La misma operación semántica moldea la palabra “burguesía”, un vocablo que a menudo va acompañado del gentilicio “vasco” o “catalán” con intenciones puramente denigratorias. Así, cualquier izquierdista jacobino podrá consolar su conciencia diciendo que el 1-O fue apenas un exquisito capricho de la burguesía catalana o que el soberanismo vasco pertenece a una genealogía burguesa. Hace tiempo, un político progresista escribió que el derecho de autodeterminación era un dispositivo conservador. Cosas de la burguesía.
Dice el diccionario que “oligarquía” es una palabra griega. Lo que pasa es que los griegos ya no convocan referendos contra los chantajes de la Troika, de modo que no hace falta demonizarlos con epítetos alarmistas. En todo caso, la RAE llama “oligarquía” a un grupo selecto de personas que ejerce un poder económico, político y social. ¿Para qué ir a buscar oligarcas a Moscú cuando puedes encontrarlos en el palco del Santiago Bernabéu? ¿Qué mejor oligarca que un prohombre de empresa que palmea la nuca del alcalde: Chaval, fírmame estas recalificaciones?
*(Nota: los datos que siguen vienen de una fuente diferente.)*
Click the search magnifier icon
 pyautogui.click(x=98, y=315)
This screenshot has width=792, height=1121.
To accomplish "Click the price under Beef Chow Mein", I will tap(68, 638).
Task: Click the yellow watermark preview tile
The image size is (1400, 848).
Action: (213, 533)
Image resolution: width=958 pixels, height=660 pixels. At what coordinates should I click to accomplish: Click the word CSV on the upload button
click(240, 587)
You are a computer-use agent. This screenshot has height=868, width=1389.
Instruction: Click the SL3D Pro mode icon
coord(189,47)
Y es que los oligarcas —perdón, los filántropos— se gastan sus buenos dineros en publicidad y cenan con el ministro y le pagan la luna de miel a los reyes. Por eso todas las cabeceras de prensa los bañan con adjetivos generosos. Cómo olvidar, por ejemplo, el día en que La Opinión A Coruña publicó que Amancio Ortega había recogido con sus propias manos las cagarrutas de su perro en la Ciudad Vieja. La revista Mujer Hoy, por su parte, tantea las inversiones millonarias de Sandra Ortega. La heredera de Inditex, dice uno de los redactores, es “alérgica al lujo”.
“Era tan pobre que no tenía más que dinero”, dice una vieja canción de Sabina sobre Christina Onassis. Lo bueno es que el dinero permite comprar ansiolíticos y voluntades. Y por si fuera poco, permite pujar más fuerte en el mercado de las palabras. Construirse una biografía amable. Hacer que los oligarcas siempre sean otros.